▸ **What is expected**
For each line below with the word "award", write out a copy.

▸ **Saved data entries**
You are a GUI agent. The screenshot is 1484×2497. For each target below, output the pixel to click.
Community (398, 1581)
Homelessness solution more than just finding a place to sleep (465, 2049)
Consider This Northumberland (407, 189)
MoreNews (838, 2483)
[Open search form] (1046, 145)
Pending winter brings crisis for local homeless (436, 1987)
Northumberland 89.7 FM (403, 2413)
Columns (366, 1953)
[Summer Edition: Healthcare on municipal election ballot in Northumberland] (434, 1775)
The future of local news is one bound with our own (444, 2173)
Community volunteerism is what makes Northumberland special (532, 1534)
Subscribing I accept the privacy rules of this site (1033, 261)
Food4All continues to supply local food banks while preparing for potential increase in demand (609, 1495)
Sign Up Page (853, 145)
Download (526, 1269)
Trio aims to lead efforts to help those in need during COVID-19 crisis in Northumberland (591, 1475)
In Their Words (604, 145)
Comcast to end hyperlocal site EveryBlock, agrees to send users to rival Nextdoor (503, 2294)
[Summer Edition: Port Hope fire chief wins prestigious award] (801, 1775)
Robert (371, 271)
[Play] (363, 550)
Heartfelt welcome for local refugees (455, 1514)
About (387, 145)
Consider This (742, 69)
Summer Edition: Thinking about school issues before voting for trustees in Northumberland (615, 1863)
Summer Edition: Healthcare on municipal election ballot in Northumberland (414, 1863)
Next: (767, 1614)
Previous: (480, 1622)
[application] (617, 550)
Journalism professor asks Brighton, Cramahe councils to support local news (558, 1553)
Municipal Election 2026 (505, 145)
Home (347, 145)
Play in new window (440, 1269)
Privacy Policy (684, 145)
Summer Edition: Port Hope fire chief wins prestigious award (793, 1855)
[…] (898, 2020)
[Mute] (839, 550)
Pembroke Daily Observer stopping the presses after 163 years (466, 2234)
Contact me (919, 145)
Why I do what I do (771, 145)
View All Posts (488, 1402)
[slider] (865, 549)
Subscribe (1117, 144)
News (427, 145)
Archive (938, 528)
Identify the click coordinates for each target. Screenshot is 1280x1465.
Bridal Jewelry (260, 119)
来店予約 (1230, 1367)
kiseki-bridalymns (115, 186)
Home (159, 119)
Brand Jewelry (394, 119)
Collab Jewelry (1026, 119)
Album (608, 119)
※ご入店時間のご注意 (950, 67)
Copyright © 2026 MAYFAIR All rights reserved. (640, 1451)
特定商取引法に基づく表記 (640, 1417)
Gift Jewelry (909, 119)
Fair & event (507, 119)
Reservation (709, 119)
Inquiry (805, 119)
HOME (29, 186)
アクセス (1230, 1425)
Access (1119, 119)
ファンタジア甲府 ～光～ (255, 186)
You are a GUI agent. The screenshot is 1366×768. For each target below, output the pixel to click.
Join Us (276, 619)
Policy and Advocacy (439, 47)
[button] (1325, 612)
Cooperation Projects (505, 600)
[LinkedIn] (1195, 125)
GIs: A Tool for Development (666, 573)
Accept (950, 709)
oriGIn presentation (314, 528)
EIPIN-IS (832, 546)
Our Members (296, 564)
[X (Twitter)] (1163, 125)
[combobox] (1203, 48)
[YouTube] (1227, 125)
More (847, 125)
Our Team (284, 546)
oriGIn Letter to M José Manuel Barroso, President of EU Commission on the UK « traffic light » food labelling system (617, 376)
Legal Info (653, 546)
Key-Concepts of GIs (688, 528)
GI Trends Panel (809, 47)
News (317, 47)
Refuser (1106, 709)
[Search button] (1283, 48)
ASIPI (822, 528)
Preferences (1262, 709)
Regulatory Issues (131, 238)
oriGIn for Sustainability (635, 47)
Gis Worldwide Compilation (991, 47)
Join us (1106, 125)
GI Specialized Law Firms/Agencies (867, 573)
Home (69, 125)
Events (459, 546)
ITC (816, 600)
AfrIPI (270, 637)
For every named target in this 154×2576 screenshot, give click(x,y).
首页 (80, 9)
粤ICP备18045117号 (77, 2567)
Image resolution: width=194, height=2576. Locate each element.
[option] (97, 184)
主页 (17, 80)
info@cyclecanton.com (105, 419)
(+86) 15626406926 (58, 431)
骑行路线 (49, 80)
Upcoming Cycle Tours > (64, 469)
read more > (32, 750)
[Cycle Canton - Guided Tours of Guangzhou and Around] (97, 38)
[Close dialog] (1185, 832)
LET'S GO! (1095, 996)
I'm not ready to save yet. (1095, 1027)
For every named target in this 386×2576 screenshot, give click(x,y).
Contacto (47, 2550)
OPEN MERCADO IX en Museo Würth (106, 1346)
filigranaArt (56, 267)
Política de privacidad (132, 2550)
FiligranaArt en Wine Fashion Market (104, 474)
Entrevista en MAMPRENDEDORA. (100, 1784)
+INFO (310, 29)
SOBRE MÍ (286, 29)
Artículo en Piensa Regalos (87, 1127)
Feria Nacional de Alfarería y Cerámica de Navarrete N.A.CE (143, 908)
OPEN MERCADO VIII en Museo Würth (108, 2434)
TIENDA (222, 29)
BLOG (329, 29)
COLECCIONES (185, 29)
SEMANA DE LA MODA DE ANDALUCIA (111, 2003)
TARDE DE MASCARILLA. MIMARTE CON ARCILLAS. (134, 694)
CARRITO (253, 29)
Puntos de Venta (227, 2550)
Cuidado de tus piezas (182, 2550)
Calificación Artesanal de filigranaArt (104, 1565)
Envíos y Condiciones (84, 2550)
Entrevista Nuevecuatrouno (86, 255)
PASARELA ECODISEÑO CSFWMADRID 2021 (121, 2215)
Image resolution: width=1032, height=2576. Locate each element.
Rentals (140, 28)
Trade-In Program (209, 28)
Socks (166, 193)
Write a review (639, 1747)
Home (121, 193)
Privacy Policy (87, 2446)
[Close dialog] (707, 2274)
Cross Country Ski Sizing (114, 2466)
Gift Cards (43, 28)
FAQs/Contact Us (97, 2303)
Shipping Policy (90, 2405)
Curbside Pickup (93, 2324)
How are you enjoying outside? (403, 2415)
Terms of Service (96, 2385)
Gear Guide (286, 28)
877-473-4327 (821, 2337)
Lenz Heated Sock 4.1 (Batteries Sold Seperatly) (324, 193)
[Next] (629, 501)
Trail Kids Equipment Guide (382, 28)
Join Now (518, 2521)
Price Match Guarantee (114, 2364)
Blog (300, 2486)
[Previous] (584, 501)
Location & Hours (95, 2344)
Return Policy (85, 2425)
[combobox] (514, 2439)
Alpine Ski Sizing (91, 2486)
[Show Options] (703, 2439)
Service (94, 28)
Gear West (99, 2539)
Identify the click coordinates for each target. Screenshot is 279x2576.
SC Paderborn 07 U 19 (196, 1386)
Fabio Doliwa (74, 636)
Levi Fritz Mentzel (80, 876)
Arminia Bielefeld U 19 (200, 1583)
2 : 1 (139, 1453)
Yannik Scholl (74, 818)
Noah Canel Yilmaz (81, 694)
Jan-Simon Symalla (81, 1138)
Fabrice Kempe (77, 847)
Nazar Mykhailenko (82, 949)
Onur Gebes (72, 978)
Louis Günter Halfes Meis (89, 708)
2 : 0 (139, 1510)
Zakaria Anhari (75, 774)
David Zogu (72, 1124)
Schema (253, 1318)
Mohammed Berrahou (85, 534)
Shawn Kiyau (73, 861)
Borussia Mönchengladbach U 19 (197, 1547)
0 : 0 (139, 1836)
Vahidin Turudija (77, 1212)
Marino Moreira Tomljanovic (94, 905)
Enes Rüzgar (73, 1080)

▸ **Reply**
[Summer Edition: Port Hope fire chief wins prestigious award] (801, 1775)
Summer Edition: Port Hope fire chief wins prestigious award (793, 1855)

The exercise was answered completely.